Let’s keep things simpler here and just introduce some correlation between preferences of the candidates, as well as increasing the preference scale by 5x. We’ll say that people who like Maya Wiley are likely to like Kathryn Garcia and vice versa, but not care for Eric Adams. And those who like Eric Adams are less likely to like Maya Wiley and Kathryn Garcia. Here’s our correlation matrix of preferences:
maya_wiley kathryn_garcia eric_adams
maya_wiley 1.0 0.9 -0.9
kathryn_garcia 0.9 1.0 -0.9
eric_adams -0.9 -0.9 1.0
What happens now?
Well, the average utilities are the same:
But the correlations are quite strong:
Okay but what happens in the election? The answer may surprise you. I thought that Maya Wiley and Kathryn Garcia would perform much better than Eric Adams, since they would clean up the respective second votes of the other. While that does happen, what also happens is that Eric Adams ends up getting many more first place votes.
first second count
<chr> <chr> <int>
1 eric_adams kathryn_garcia 219
2 eric_adams maya_wiley 240
3 kathryn_garcia eric_adams 41
4 kathryn_garcia maya_wiley 248
5 maya_wiley eric_adams 32
6 maya_wiley kathryn_garcia 220
Essentially what’s going on is that the strong correlation between the two candidates collapses their differences, and it becomes a two horse race, 50/50 between Eric Adams on the one hand and Maya Wiley/Kathryn Garcia on the other. It’s 50/50 that you’ll have a positive utility for Eric Adams; and if you’re positive on Adams, it means you’re likely negative on both Maya Wiley and Kathryn Garcia.

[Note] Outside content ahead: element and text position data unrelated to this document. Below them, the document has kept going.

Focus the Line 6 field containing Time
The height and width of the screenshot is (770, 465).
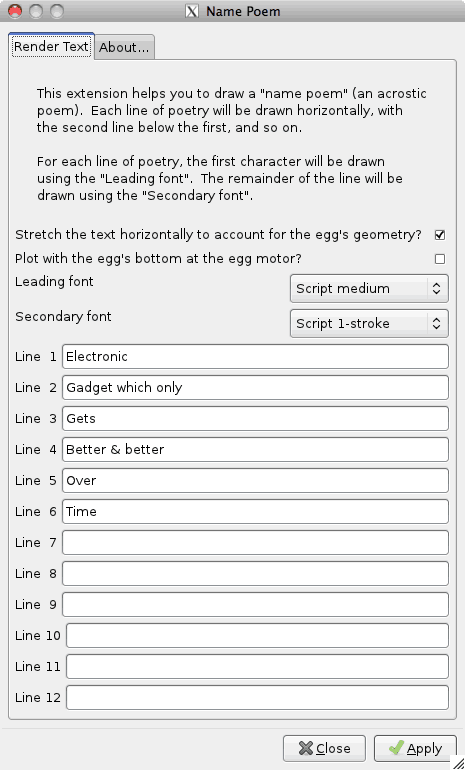255,511
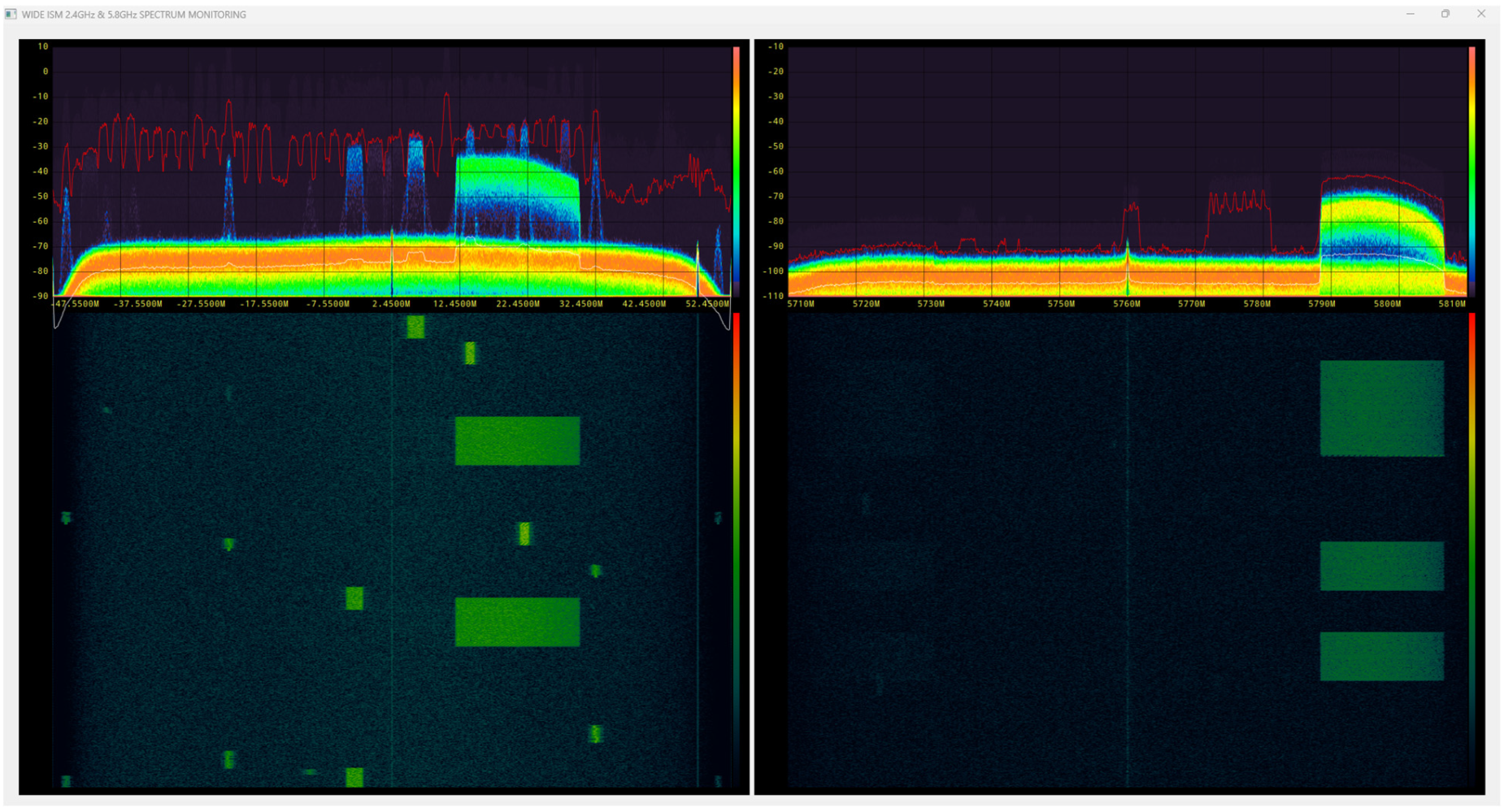Click the -47.5500M frequency axis label
Screen dimensions: 1504x812
pyautogui.click(x=76, y=304)
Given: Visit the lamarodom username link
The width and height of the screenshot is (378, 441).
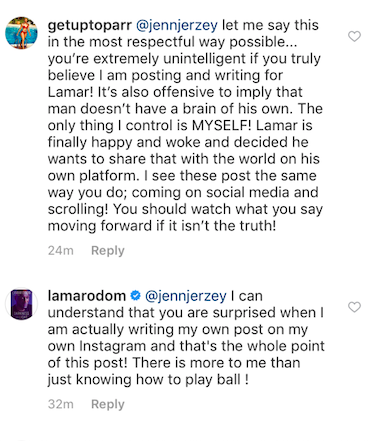Looking at the screenshot, I should pyautogui.click(x=87, y=296).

Now, this last part actually has nothing to do with ranked choice voting. It’s more an example of the weird and non obvious things that can start to happen when you introduce more structure into your model.
So that’s how you can run an election on your computer. Starting with the basic structure of the election and adding in more complexity one step at a time. If I had been tasked with predicting the election results, this is how I would have started.
Wow this is super interesting and cool to see!